Starbucks is getting into the audiobook biz.
The mega-mochamaker will announce today that it is pacting with Random House imprint Listening Library to release musical audiobooks “The Velveteen Rabbit” and “The Night Before Christmas” in thousands of Starbucks outlets.
Both titles are narrated by Meryl Streep. “Velveteen Rabbit,” written by Margery Williams, features music by George Winston, while a number of musicians perform holiday carols for “Night Before Christmas,” penned by Clement C. Moore.
Move continues Starbucks’ foray into the entertainment biz just after the coffeetailer promoted its first movie, Lionsgate’s spelling bee drama “Akeelah and the Bee.”
Starbucks Entertainment prexy Ken Lombard said the audiobook deal really falls under the chain’s successful retail music program and isn’t part of Starbucks’ new effort to break into the book biz.
For its part, Random House’s Listening Library is using the Starbucks partnership to reintroduce the Rabbit Ears Collection to the market after a decade-long absence. Audiobooks also come with an illustrated storybook.
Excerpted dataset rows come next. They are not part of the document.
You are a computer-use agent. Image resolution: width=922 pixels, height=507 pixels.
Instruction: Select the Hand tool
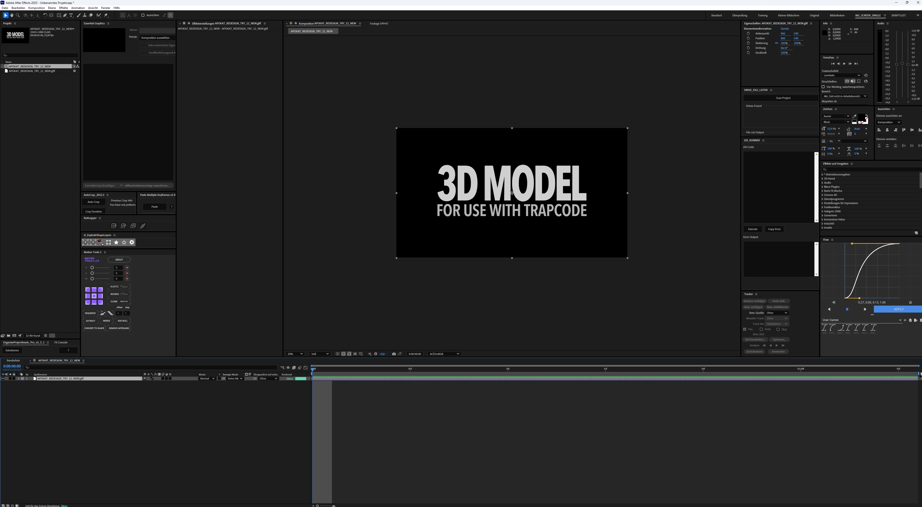pos(12,15)
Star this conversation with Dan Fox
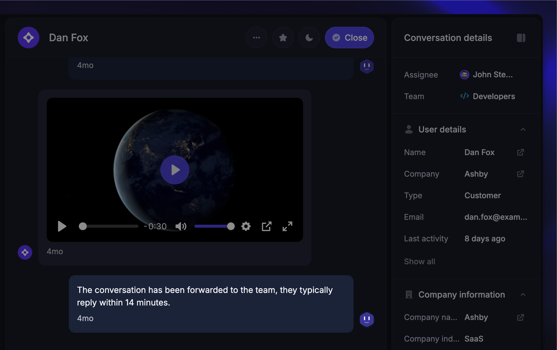The image size is (557, 350). pyautogui.click(x=283, y=38)
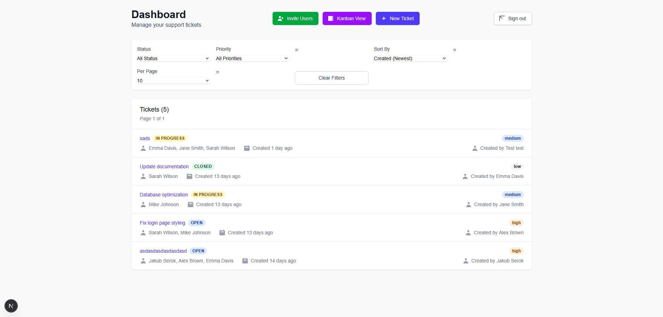
Task: Click the person-add icon inside Invite Users button
Action: 281,18
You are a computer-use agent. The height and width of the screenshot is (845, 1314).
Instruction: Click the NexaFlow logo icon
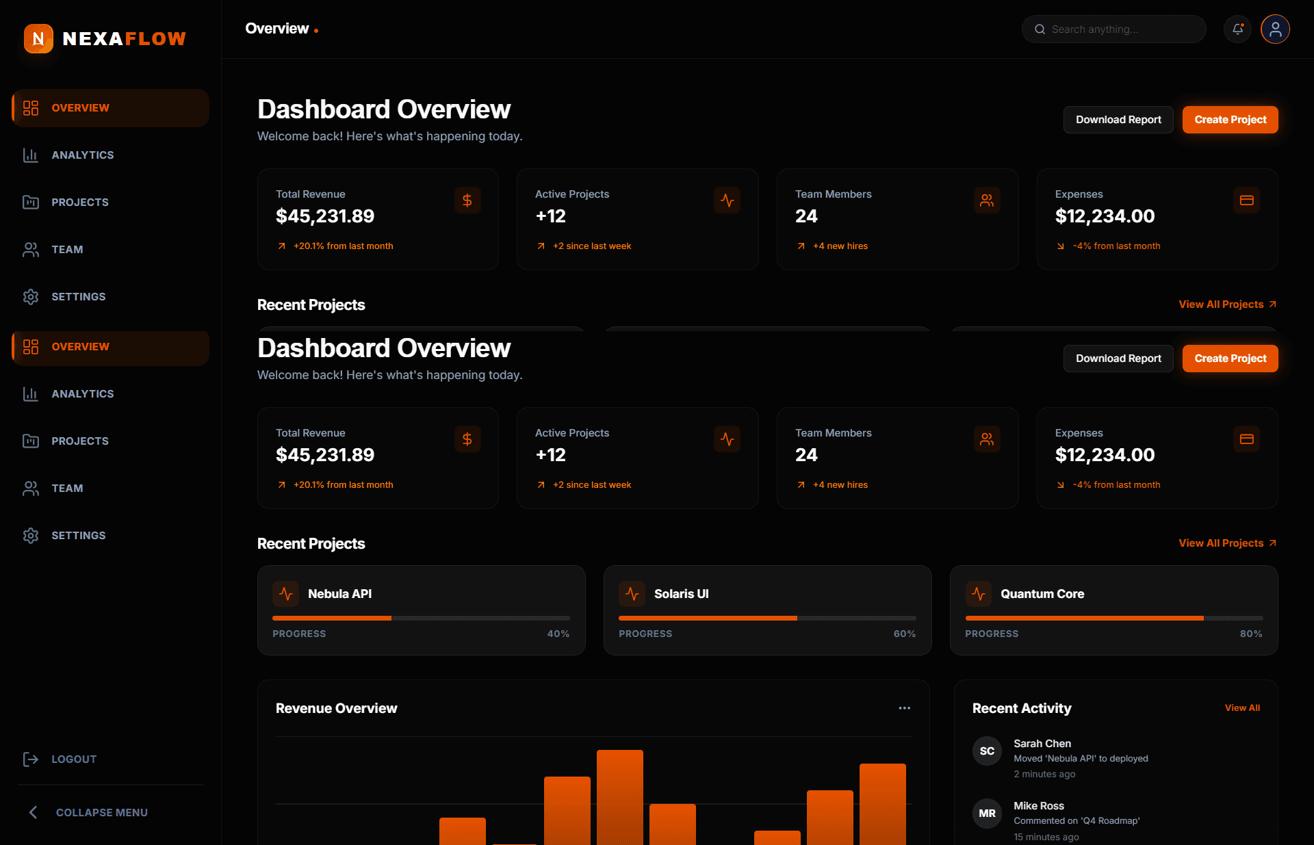pyautogui.click(x=38, y=38)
Random House acquired worldwide distrib rights to the collection earlier this year from Rabbit Ears founders and owners Chris Campbell and Mark Sottnick.
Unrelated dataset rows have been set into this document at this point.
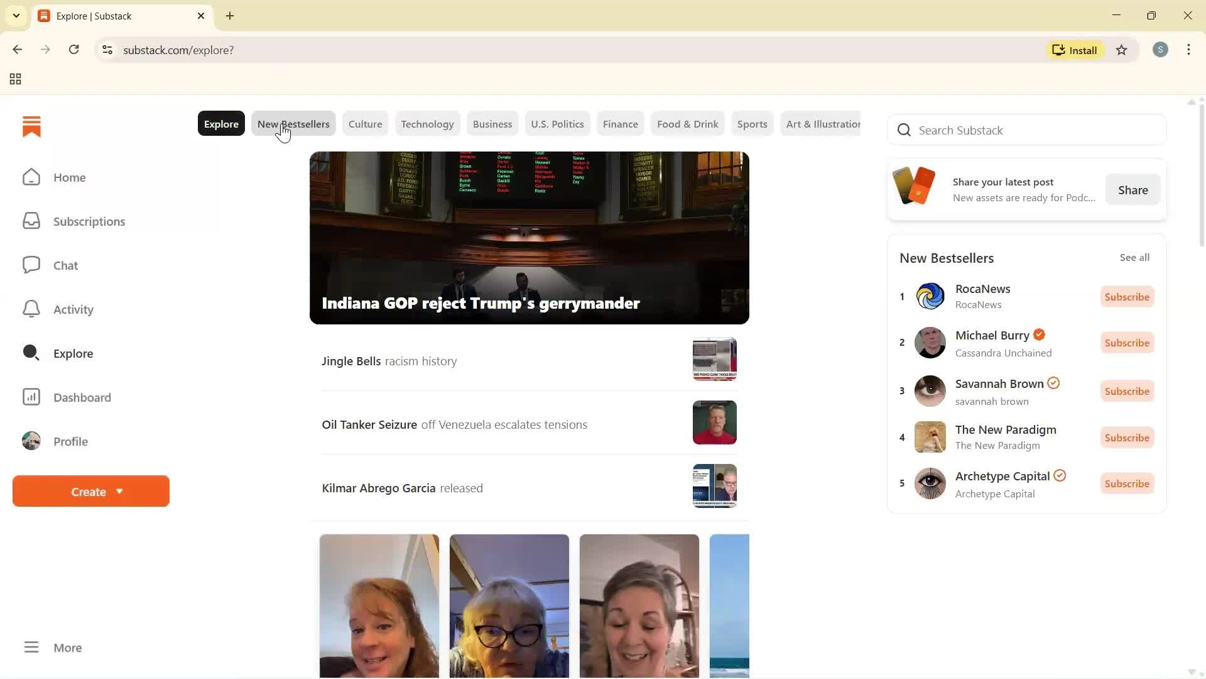Subscribe to RocaNews

1126,297
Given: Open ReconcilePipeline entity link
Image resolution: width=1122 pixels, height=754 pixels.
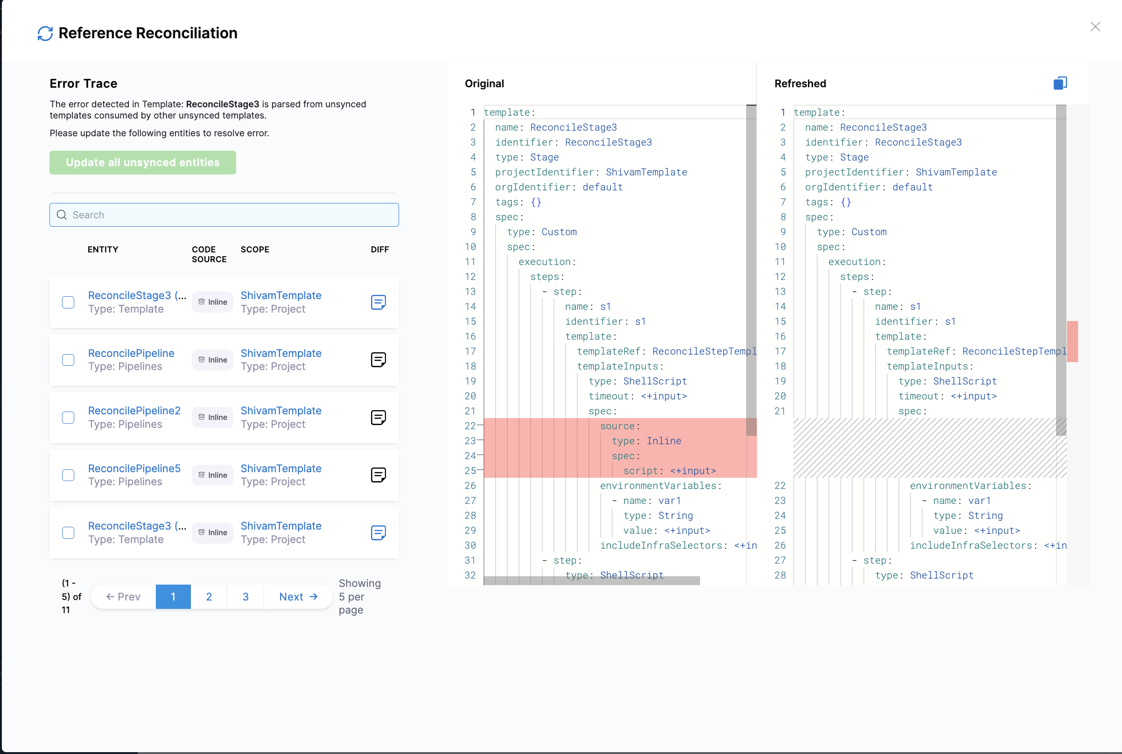Looking at the screenshot, I should tap(131, 353).
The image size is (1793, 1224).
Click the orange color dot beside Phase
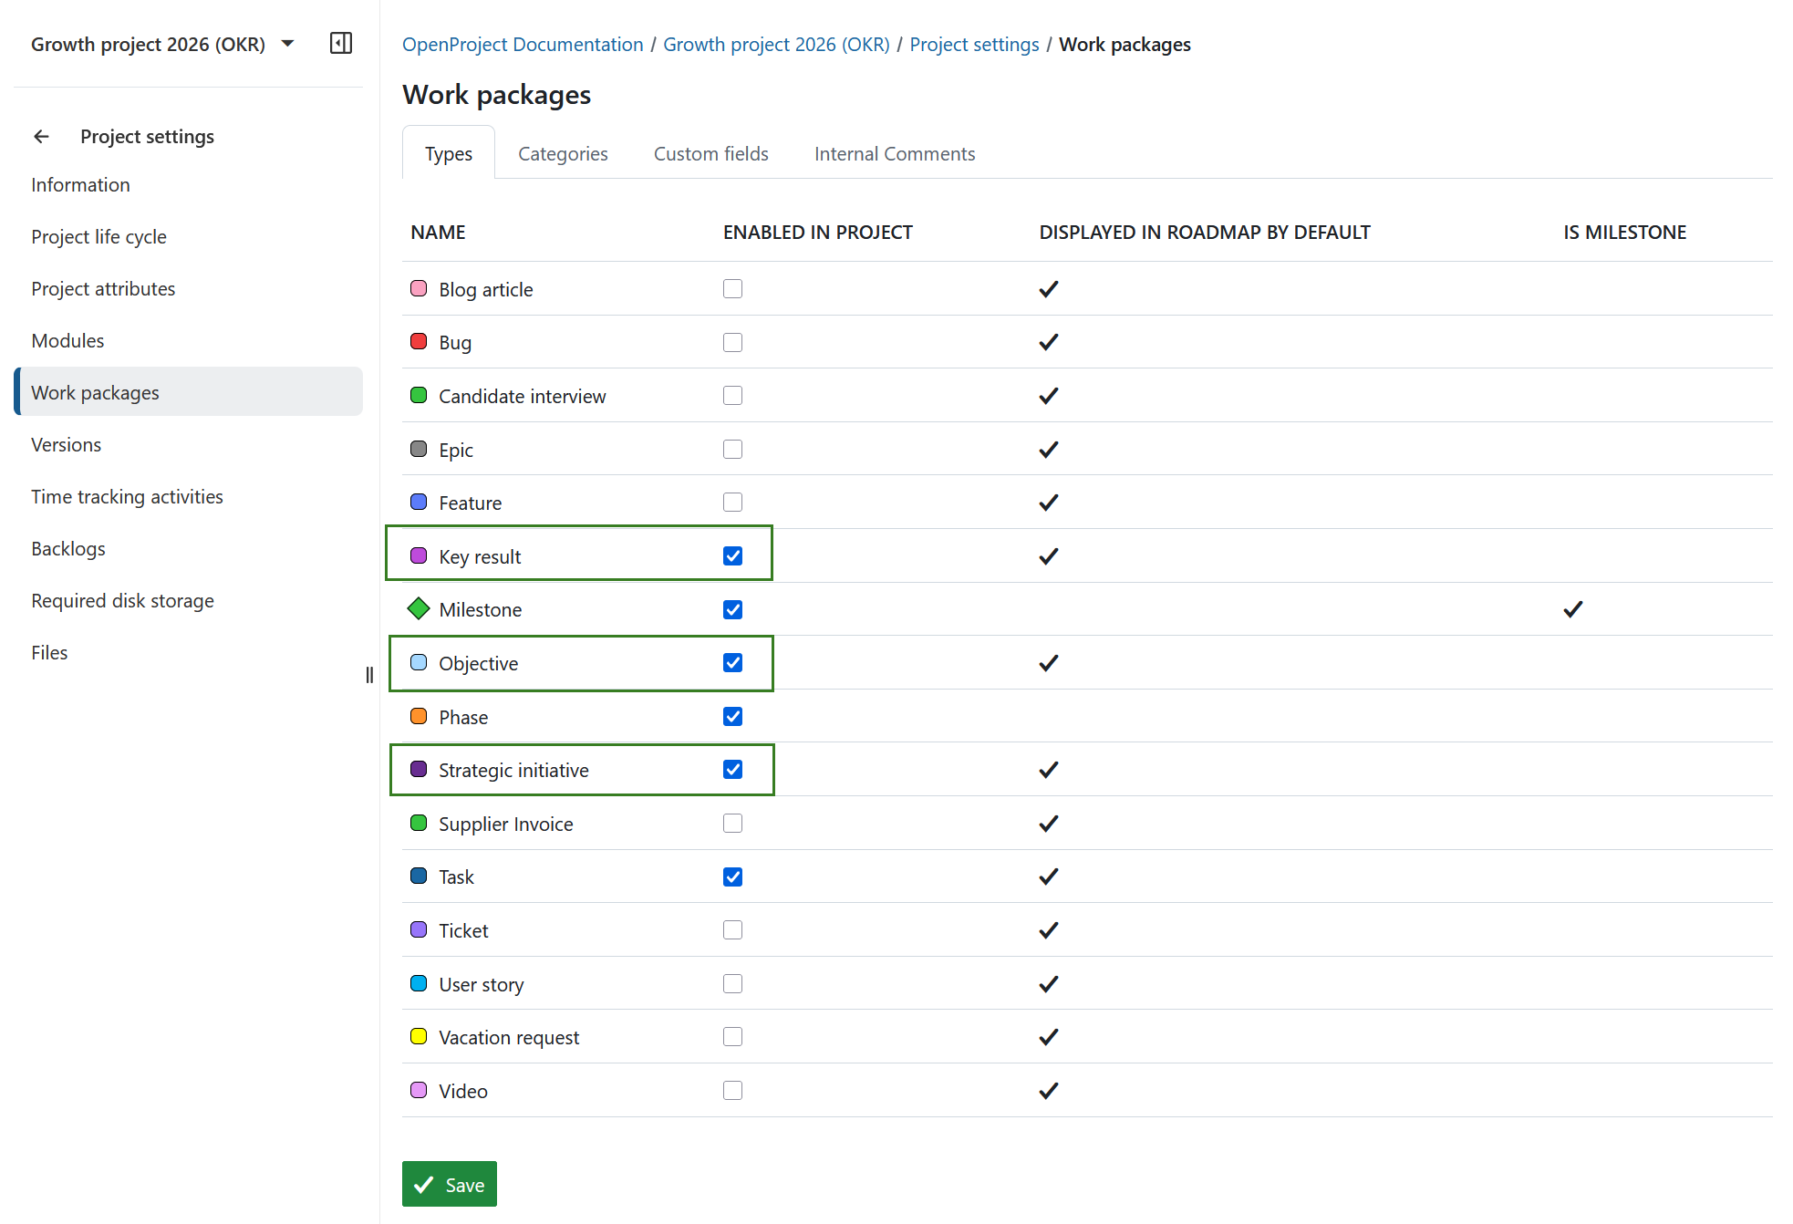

“Velveteen Rabbit” will bow in Starbucks stores and outlets Aug. 29, while “Night Before Christmas” bows Nov. 7.
Starbucks will sell the two titles exclusively for four months, after which time they will be broadly distributed to retailers by Random House. Starbucks will share in the profits of those sales as well.
“Starbucks has a massive customer base. Millions of eyeballs will see those titles each week, and those customers include parents of young children,” Random House Audio senior VP and publisher Madeline McIntosh told Daily Variety.
Lombard said the decision to release these two particular titles is part of the company’s ongoing “commitment to offer compelling family entertainment.”
Starbucks Entertainment, which is setting up shop in Los Angeles, recently signed with the William Morris Agency. Lombard said the Random House deal was already in the works and did not involve the tenpercentery.